Il arrive également que la chambre se drape de solennité. C’est le cas quand elle joue le rôle de chambre d’assemblée démocratique comme c’est le cas du Salon bleu de l’Assemblée nationale, ou de chambre funéraire, de funérarium, où les proches du défunt se consolent.

LA CHAMBRE AFFECTIVE

La chambre est également un lieu intime, personnel. Elle est parfois vécue comme un refuge, un nid. Dans Les chambres de bois, la romancière Anne Hébert explique que l’héroïne devient une «douce chatte blanche en ce monde captif sous la pluie». Romantique!

Par contre, certains artistes ressentent la chambre comme un sombre souvenir. Ainsi en est-il de Jean Leloup qui, dans La Chambre, évoque un moment triste: «C’est le pays des losers / Le sale pays des sans-cœur». Gildor Roy, dans Une autre chambre d’hôtel, persifle la vengeance: «J’te jure qu’un jour tu vas payer pour / Une autre chambre d’hôtel, une autre peine d’amour». Jean-Pierre Ferland, dans Ma chambre, exprime plutôt l’ambivalence: «Les murs sont en amour / Les plus beaux d’un côté / De l’autre les plus lourds».

Heureusement, c’est avec un regard lumineux que certains créateurs se rappellent une chambre singulière.
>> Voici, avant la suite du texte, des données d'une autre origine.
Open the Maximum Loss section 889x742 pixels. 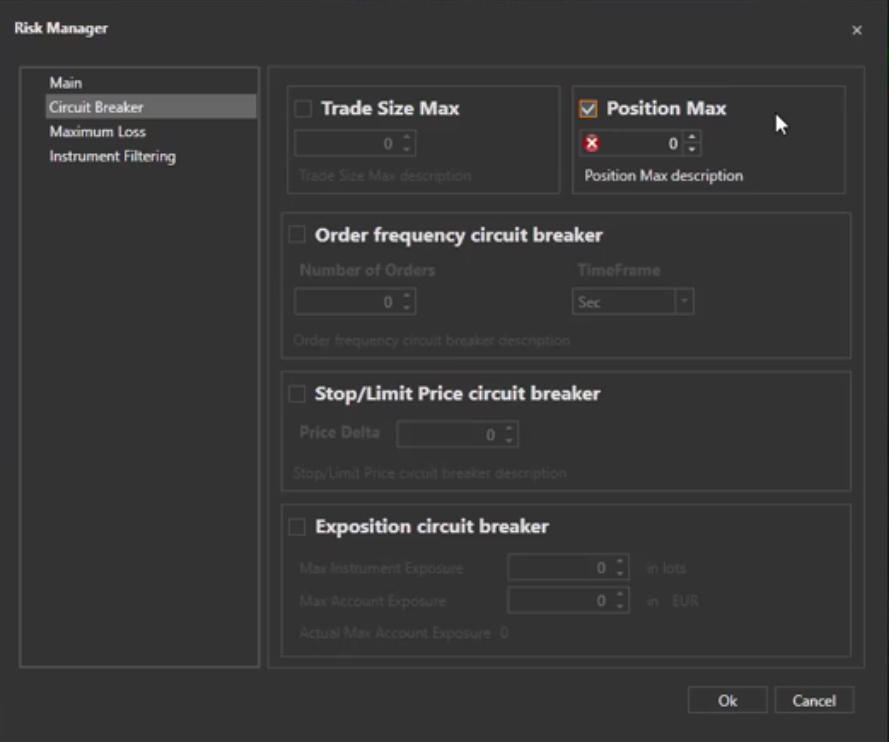[97, 132]
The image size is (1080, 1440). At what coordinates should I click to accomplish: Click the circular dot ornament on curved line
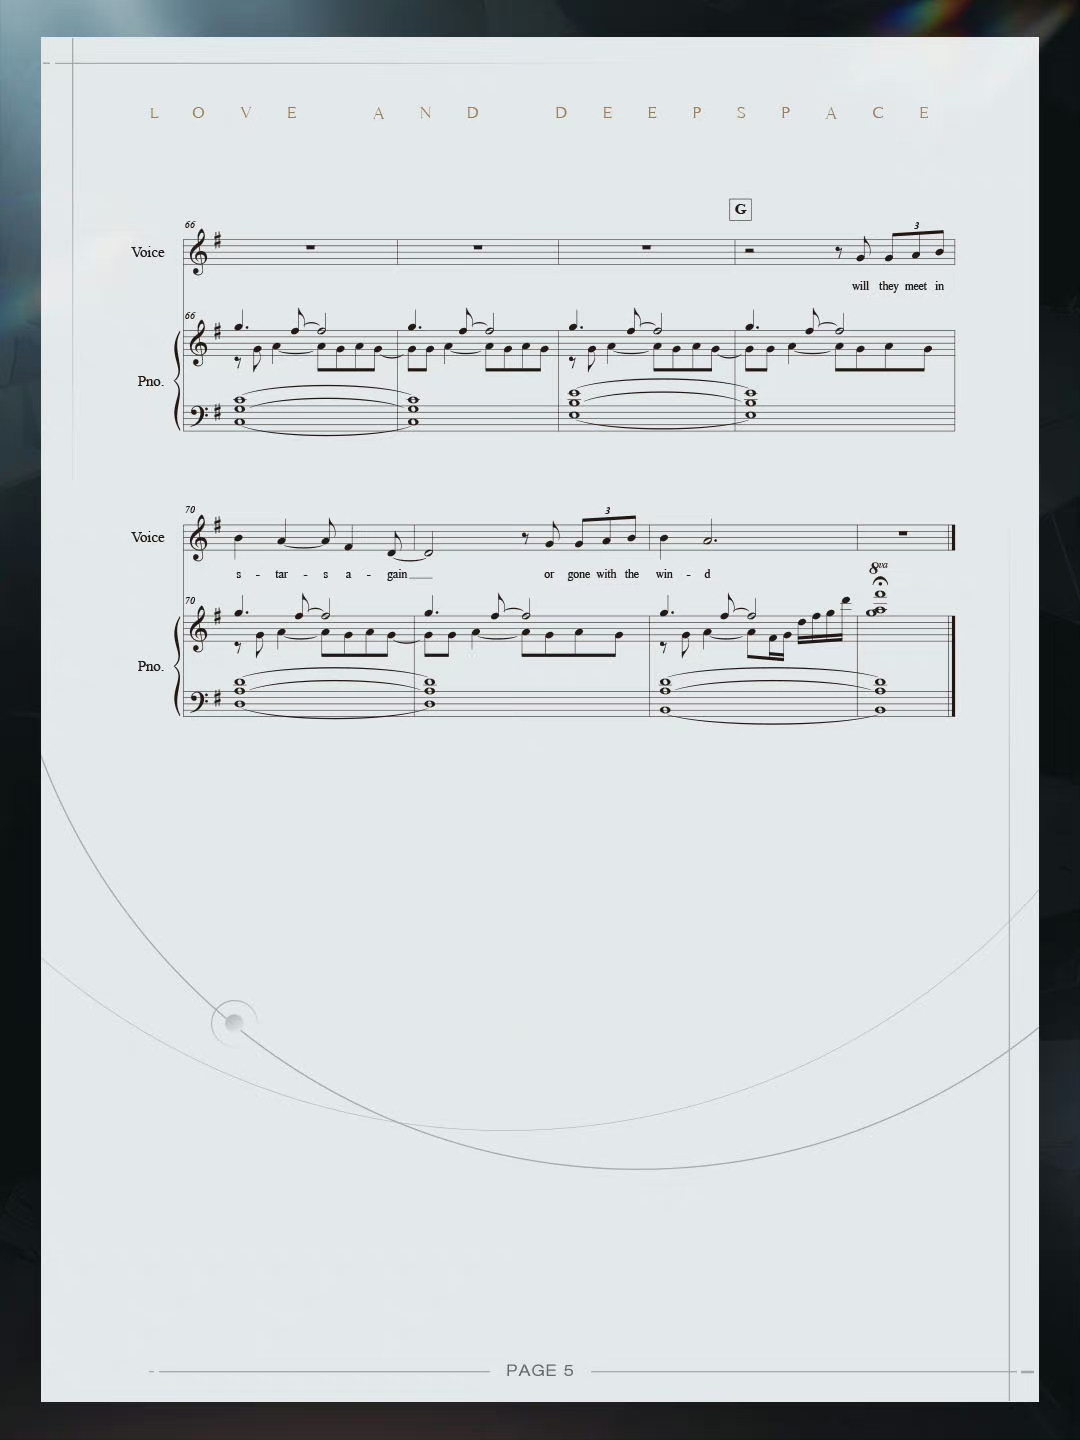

Dans Musique de chambre, Robert Charlebois troque sa peine contre des accords mélodieux: «J’ai caché mes pleurs sous mon masque de hockey /… / Je n’veux rien faire d’autre que gratter ma guitare». Carla Bruni, dans Le ciel dans une chambre, joue les amours, délices et orgues: «Et j’entends l’harmonica / Mais on dirait un orgue / Qui chante pour toi et pour moi».

Une chambre constitue donc, selon la personne ou le moment, un univers plus ou moins grinçant, plus ou moins velouteux. Au fil de son texte, le Fou chantant devient mélancolique; dans sa dernière strophe, il chute: «Tip et tap et tip tap et tip / Et fut fut et tic / Et pic pac et toc / Il pleut dans ma chambre / Il pleut dans mon cœur».